[Begin GIVEN PASSAGE]

DEV Community

ahmet gedik
ahmet gedik

Posted on

Rotating JWT Refresh Tokens for Video API Clients Without Logouts

Last quarter our mobile analytics flagged something ugly: a single leaked refresh token was being replayed from three different ASNs across Jakarta, Manila, and a datacenter range in Frankfurt. The token had been minted for a legitimate Android client, but it was now minting access tokens for somebody scraping our trending-video feed at 40 requests a second. Our refresh tokens lived for 30 days and never changed value, so one capture — from a rooted device, a misconfigured proxy, or a logged response body — was a month of free API access. At TopVideoHub we aggregate trending video across the Asia-Pacific region in CJK languages, and a lot of our traffic comes from mobile clients on carrier-grade NAT and flaky 3G, which makes naive token handling actively dangerous: you cannot tell a replay attack apart from a phone that just reconnected to the network.

[End GIVEN PASSAGE]
[Begin COLLECTED DATA]

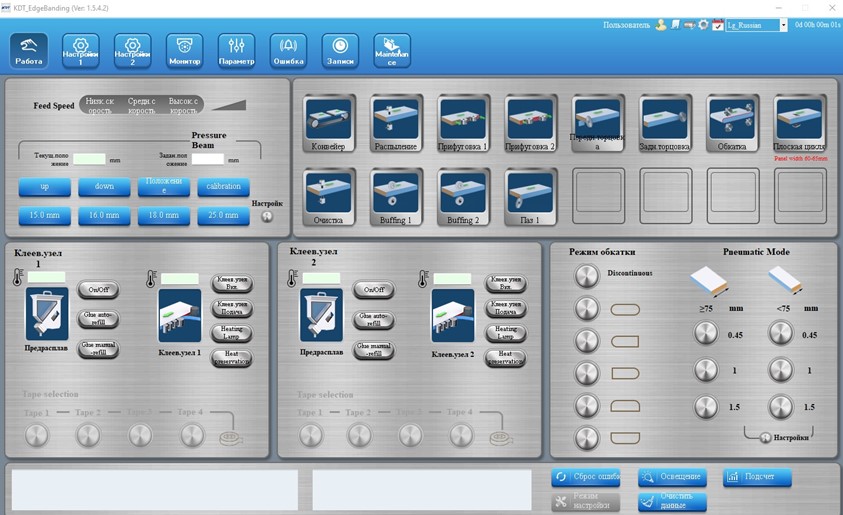Click the 18.0 mm preset button
Image resolution: width=843 pixels, height=515 pixels.
(164, 215)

[End COLLECTED DATA]

* TO BE DONE:
• a. According to the refresh-token post, how long did the refresh tokens live before the change?
• b. Decide whether each statement agrees with the refresh-token post, answering yes or no and quoting the deciding words: (i) The leaked token was replayed from three different ASNs. (ii) The refresh tokens took a new value each time they were used. (iii) The leaked token had originally been minted for an iOS client.
• c. Resume the refresh-token post from its last sentence.
The data above is separate material and has nothing to do with the refresh-token post.

* ANSWERS FOR THIS EXERCISE:
• a. 30 days

• b.
(i) Yes: "replayed from three different ASNs across Jakarta, Manila, and a datacenter range in Frankfurt"
(ii) No: "never changed value"
(iii) No: "minted for a legitimate Android client"

• c.
This post walks through how we moved from static long-lived refresh tokens to refresh-token rotation with reuse detection, the exact schema and PHP we run on SQLite, the race condition that bites you on bad networks, and the Go client logic that survives it. Everything here runs on PHP 8.4, SQLite, LiteSpeed, and Cloudflare — no Redis, no external session store.

Why static refresh tokens are a liability

The standard OAuth2 pattern is short-lived access tokens (we use 15 minutes) plus a long-lived refresh token the client exchanges for a new access token. The access token is a stateless JWT we verify with a signature check — fast, no database hit. The refresh token is the problem child:

  • It is long-lived by design, so a single leak is a long-lived compromise.
  • If it is a stateless JWT too, you literally cannot revoke it without a blocklist, which defeats the point of statelessness.
  • A stolen refresh token is silent. The legitimate user keeps working, the attacker keeps working, and nothing in your logs distinguishes them.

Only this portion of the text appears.